Though these practices are not necessarily political, the result of performing these practices is. If we truly practice writing from our own lives and resisting the impulse to conform by simplifying so that others have an easier time understanding, and if we stay with a text, pushing through complications and our inability to understand—the result is political in that we will have the opportunity to be our true selves while at the same time being seen. In the safe space of this workshop, we will practice resisting our own erasure and the erasure of others by complicating rather than editing or simplifying or otherwise “erasing” what we fear to write.
Cynthia Cruz’s first collection, Ruin, was published by Alice James Books in 2006. Her second collection, The Glimmering Room, was published in 2012 and her third collection, Wunderkammer, in 2014 by Four Way Books.

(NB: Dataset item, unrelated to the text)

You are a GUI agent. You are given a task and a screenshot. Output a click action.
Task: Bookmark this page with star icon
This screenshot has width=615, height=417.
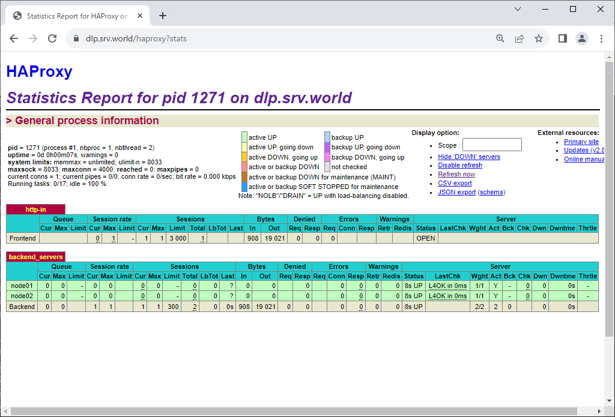click(x=539, y=38)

Her poems have been published in the New Yorker, Paris Review, Kenyon Review, Boston Review and many other journals, and her essays, art and book reviews have been published in the Los Angeles Review of Books, Rumpus and Hyperallergic. She has taught at many colleges and universities, including the New School, Julliard, Queens College and the Rutgers-Newark MFA Program, as well as with Teachers & Writers Collaborative. She is the recipient of fellowships from Yaddo and the MacDowell Colony and a Hodder Fellowship at Princeton University. She currently teaches at Sarah Lawrence College and is an art editor at Guernica magazine.